L’aïkido verbal ou l’art de coopérer

 

 

Pour éviter le piège de l’affrontement caractérisé par une position d’opposition dans la relation à l’autre, nous pouvons nous inspirer de l’aïkido dont le but est de neutraliser la violence. La communication interpersonnelle devient alors cet art de penser ensemble et de résoudre les problèmes en esquivant le conflit.

Art martial japonais, l’aïkido utilise l’énergie de l’adversaire pour éviter le combat. Il a pour principe le refus de l’affrontement et cherche à neutraliser la violence afin de rétablir un équilibre, une harmonie. 

Pouvons-nous nous inspirer de cet art pour développer notre capacité à communiquer ? Assurément oui, car la communication interpersonnelle commence par le choix, plus ou moins conscient, d’une posture qui détermine un rapport de place.

Ma posture, c’est ma façon d’être et ce qui manifeste ma façon d’être (le comportement et le discours) dans mon échange avec mon interlocuteur ; le rapport de place, c’est la façon dont chacun des interlocuteurs se place par rapport à l’autre (position de supériorité, d’infériorité, d’égalité) et qui conduit, par exemple, à la rivalité ou à la coopération. Indépendamment d’un sujet de discussion (une décision à prendre, une négociation à mener, une conversation), c’est donc le processus relationnel qui est ici premier. Quel que soit le degré de convergence ou de divergence de nos points de vue de départ, c’est notre façon d’être dans l’échange qui sera déterminante du résultat produit : accord, désaccord, opposition, voire conflit.

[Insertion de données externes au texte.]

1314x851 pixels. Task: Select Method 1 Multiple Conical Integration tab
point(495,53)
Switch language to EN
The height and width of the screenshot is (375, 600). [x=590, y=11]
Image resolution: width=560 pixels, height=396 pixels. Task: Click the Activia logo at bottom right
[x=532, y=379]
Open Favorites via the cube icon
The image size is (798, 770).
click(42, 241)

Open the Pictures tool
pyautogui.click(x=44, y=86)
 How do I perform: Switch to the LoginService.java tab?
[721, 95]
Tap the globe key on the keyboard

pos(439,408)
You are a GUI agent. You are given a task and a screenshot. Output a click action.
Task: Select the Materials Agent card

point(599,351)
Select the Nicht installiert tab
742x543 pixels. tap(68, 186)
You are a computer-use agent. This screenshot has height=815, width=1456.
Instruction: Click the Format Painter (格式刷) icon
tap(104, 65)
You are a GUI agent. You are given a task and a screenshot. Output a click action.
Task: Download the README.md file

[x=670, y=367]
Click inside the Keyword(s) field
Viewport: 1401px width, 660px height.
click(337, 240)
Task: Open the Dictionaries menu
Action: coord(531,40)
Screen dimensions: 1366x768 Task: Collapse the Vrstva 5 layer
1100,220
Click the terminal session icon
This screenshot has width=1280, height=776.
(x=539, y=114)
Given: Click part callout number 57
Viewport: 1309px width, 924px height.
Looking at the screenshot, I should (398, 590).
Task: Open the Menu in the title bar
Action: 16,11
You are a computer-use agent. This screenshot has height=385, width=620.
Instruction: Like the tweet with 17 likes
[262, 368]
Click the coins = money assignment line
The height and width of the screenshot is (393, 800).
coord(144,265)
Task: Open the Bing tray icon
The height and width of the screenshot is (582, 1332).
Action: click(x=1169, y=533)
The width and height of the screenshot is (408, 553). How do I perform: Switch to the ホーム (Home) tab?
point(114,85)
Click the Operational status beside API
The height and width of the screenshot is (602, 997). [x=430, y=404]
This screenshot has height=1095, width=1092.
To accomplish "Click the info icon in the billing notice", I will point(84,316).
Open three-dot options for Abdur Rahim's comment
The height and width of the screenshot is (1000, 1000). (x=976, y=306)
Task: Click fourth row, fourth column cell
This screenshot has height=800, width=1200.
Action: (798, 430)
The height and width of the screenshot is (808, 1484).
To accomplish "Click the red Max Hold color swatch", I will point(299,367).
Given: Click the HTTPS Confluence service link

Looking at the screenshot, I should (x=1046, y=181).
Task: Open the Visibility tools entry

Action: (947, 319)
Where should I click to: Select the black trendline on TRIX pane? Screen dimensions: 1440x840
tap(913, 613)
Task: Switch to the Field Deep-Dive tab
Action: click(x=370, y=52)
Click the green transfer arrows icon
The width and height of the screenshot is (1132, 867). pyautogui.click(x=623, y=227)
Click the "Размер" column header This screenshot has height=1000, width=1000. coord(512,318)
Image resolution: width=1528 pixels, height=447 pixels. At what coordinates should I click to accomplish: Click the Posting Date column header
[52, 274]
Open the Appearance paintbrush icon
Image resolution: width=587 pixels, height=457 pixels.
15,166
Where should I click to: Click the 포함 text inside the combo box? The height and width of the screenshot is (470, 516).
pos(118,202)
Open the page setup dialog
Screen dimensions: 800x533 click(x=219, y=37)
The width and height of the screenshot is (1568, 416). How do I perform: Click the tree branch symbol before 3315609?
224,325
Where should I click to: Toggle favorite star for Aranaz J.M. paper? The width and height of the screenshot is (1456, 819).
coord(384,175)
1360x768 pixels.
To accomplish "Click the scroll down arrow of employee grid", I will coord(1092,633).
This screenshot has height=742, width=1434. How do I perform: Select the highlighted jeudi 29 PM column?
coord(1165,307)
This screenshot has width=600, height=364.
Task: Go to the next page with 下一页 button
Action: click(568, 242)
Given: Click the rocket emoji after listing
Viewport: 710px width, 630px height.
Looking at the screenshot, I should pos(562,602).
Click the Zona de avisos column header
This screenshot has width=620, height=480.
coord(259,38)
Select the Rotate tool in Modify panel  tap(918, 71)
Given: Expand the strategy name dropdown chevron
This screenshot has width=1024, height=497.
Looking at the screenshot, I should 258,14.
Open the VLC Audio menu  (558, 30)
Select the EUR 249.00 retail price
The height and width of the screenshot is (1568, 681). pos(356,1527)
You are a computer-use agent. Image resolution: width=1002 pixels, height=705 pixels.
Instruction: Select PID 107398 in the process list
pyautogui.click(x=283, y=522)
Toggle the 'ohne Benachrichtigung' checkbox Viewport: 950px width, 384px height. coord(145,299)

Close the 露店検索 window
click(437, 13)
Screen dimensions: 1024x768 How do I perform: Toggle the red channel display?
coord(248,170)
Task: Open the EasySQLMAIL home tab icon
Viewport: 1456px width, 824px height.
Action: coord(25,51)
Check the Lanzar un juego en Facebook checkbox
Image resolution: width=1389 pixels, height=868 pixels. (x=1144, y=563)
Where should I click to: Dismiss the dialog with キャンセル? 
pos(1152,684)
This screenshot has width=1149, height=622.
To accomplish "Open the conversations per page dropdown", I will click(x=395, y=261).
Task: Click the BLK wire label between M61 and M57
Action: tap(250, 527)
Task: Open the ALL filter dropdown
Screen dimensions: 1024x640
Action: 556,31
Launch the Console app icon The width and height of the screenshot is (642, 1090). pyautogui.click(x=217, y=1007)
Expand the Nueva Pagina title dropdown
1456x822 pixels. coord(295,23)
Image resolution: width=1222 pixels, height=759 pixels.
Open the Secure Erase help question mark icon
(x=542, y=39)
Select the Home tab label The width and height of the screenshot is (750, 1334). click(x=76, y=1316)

Ainsi, la volonté de convaincre son interlocuteur se traduit souvent par une polarisation des positions : chacun pense avoir raison, veut convaincre l’autre de changer d’avis et déploie pour cela force arguments, tout en opposant aux arguments adverses des objections. Progressivement, chacun se place en opposition et réagit selon un esprit de contradiction. Les enjeux évoluent : d’une posture rationnelle qui vise la solution à un problème donné, on passe à un face à face dont le but est de ne pas perdre la face. Les interlocuteurs en présence passent d’une focalisation intellectuelle à une focalisation affective : on s’agace, l’écoute décline, l’incompréhension s’installe, l’idée que l’autre fait preuve de mauvaise foi suscite la volonté d’en découdre… La relation évolue alors selon un mouvement de rivalité systémique : on passe d’un simple désaccord apparent à une opposition marquée par l’antipathie personnelle qui induit elle-même une attitude d’opposition ; la relation s’enferme dans une boucle négative, le conflit n’est plus très loin.

Si la volonté de convaincre peut avoir une légitimité, par exemple de faire admettre un objectif impératif, c’est-à-dire non négociable (du moins a priori), elle entraîne souvent l’effet inverse, quand aucun des deux interlocuteurs ne veut être le vaincu. Le premier message est donc de montrer, plutôt que de dire, notre intention non belliqueuse. Face à une prise de position, à un argument, à une objection — surtout si cette prise de position, cet argument ou cette objection sont exprimés avec agressivité — le communiquant se placera plutôt dans une attitude d’accueil et de compréhension. C’est-à-dire dans une reconnaissance de l’autre. Cela passe par une écoute active : j’accueille le mouvement sans m’y opposer. Nulle force ne vient contrer la force. Ce mouvement d’accueil me permet de comprendre dans le discours de mon interlocuteur ce qui peut être recevable, ce qui manque de clarté ou ce qui paraît faible. Une reformulation permettra de faire converger ce qui peut converger dans nos positions respectives ; un questionnement aidera mon interlocuteur à progresser dans sa représentation de la situation. Ainsi je n’oppose rien, je fais cheminer mon interlocuteur dans sa réflexion et je chemine avec lui ; ce faisant, nous devenons compagnon de route. Ensemble, nous construisons un rapport de place favorable au dialogue, propice à une parole qui circule. Je peux alors à mon tour exprimer une parole, non pas une parole qui me place en position de force, mais une parole partagée qui acte une réflexion commune en mouvement. Mes arguments sont des éléments qui ajoutent parce que je les soumets à une intelligence qui se détend et se focalise sur une volonté de discernement. En aucun cas notre avancée commune ne signifie la défaite de l’autre : ensemble nous pensons. Pour construire continûment cet « ensemble », je rappelle, je souligne, je valorise ce qui, dans le discours de mon interlocuteur, va dans le bon sens. Ce bon sens est-il le mien ? Mon objectif est-il de convaincre l’autre d’adopter mon point de vue initial ? Non, car il s’agit d’initier un travail de discernement à deux ; ce qui implique dès le départ ma disponibilité à penser, c’est-à-dire à me requestionner moi-même.

C’est ainsi que se construisent les coopérations : un cheminement vers une terre inconnue.